El equipo angelino se llevó un sexto encuentro vibrante donde Blake Griffin alcanzó los 26 puntos. Sublime Marco Belinelli desde el perímetro (7/11) para 23 tantos.
Chris
Paul y Blake Griffin no
quieren irse tan pronto a casa.
Quieren más y pueden lograrlo. Lo que siempre les faltó
es una suerte, que por esquiva, mina
cualquier tipo de opción de hacer historia, de colgar en el Staples
Center su primer banderín de campeón.
Por ello no perdieron los nervios, a pesar de que Chris Paul empezó
mal, rematadamente mal los primeros 24 minutos. El base anotó cuatro
puntos, todos ellos desde la personal, hasta el descanso. Su
primera canasta en juego fue en el tercero (4:46).
Su desaparición
tuvo
que ser paliada por la pareja interior de Rivers: Blake Griffin llegó
a los 8 tantos en la primera mitad y DeAndre
Jordan,
a 15. El pívot no volvería a anotar y sufrió muy, muy pronto el
Hack
a su
persona. Respondió algo mejor que en el resto de la serie, pero
sigue siendo un sufrimiento desde la línea de personal. Completó
una serie total de 7/15, un 46,7% (llevaba acumulado un 38,6%).
La
aportación de ambos fue una necesidad ante lo que se les vino
encima. Hay algo especial en los Spurs, pero siempre hay alguien que
da un paso adelante cuando las cosas se encasquillan. Normalmente,
suele ser cualquiera de su Big-Three
o
Kawhi
Leonard,
pero que aparezca otro protagonista no es una gran sorpresa. Hoy
le toco la china a Marco
Belinelli.
El italiano estuvo superlativo desde el perímetro. Fue
Vasili Záitsev en Stalingrado alcanzando el 7/11,
con dos momentos claves: en el segundo cuarto cuando hizo bingo
cuatro
veces seguidas (41-32), y al final del duelo. En su primera gran
aparición no pudo evitar que se llegará al descanso con empate. Las
leyes del baloncesto no iban a dejar escapar a nadie (51-51)
Con
la segunda parte en juego, los Clippers trataron de dar un latigazo
al encuentro con un parcial 2-11 que dejó a los Spurs dos minutos
sin anotar y una diferencia de relativa calma (53-62), que se volvió
a encoger antes del último acto (72-76), donde quedaría lo mejor:
la vuelta al partido de Chris Paul. El
base conectó cinco puntos seguidos (78-85) que
no sólo dieron la ventaja vital para que los Clippers se llevaran el
partido y alargaran la eliminatoria hasta el séptimo partido, sino
que acabó con una sequía de casi tres minutos que estaba
adormeciendo el encuentro. Desde ese momento, los nervios para
Rivers. Cuando todo estaba finiquitado (90-96, 1:24), resurgió
Belinelli: dos triples más seguidos y de nuevo todos muy juntitos:
93-96 y
posesión para empatar del MVP
de las pasadas Finales, Kawhi Leonard
que no acertó en su triple liberado.
Con
96-100 y 10 segundos, el italiano volvió a lanzar de tres y en el
momento en que el balón decidía si entraba o no, Diaw,
primero y Griffin, después, tocaron el balón.

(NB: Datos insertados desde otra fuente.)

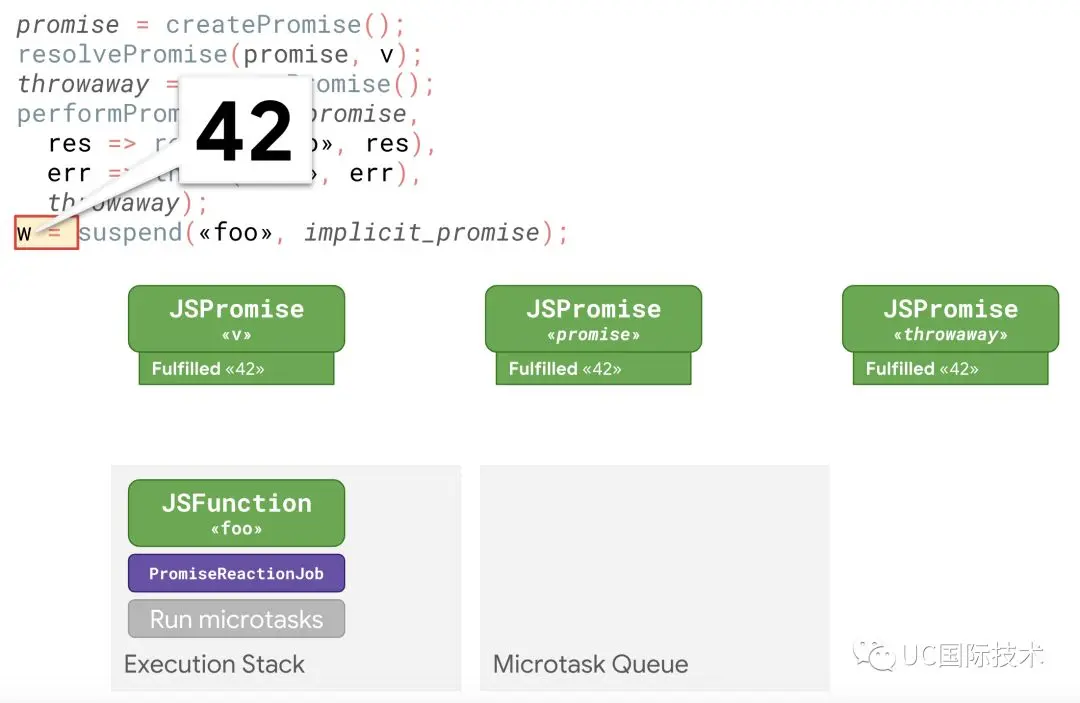Click the large 42 callout bubble
1080x703 pixels.
click(x=245, y=130)
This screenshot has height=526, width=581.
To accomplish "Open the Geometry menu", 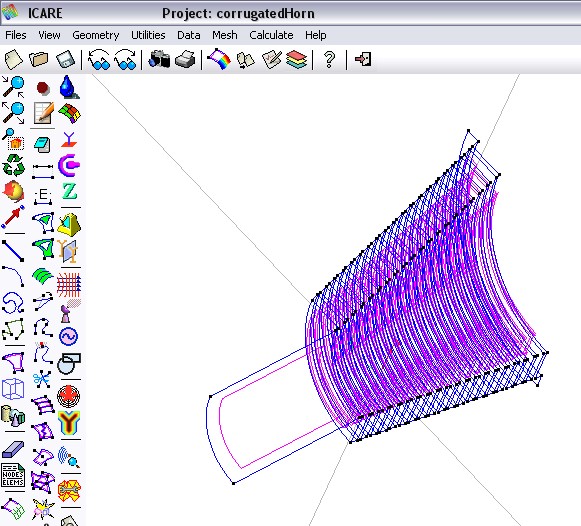I will coord(96,35).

Los árbitros entendieron que el ala-pívot de los Clippers había
interferido ilegalmente en la jugada y daban el triple por válido.
El
contagio DeAndre Jordan. Pero
unas repeticiones más tarde, los colegiales cayeron en su error y no
dieron por buena la canasta. Y ahí sí que acabó el duelo, pero no
una eliminatoria que dictará sentencia en Los Ángeles. Mientras,
en su casa, James
Harden se
acaricia la barba a la espera de su rival en semifinales.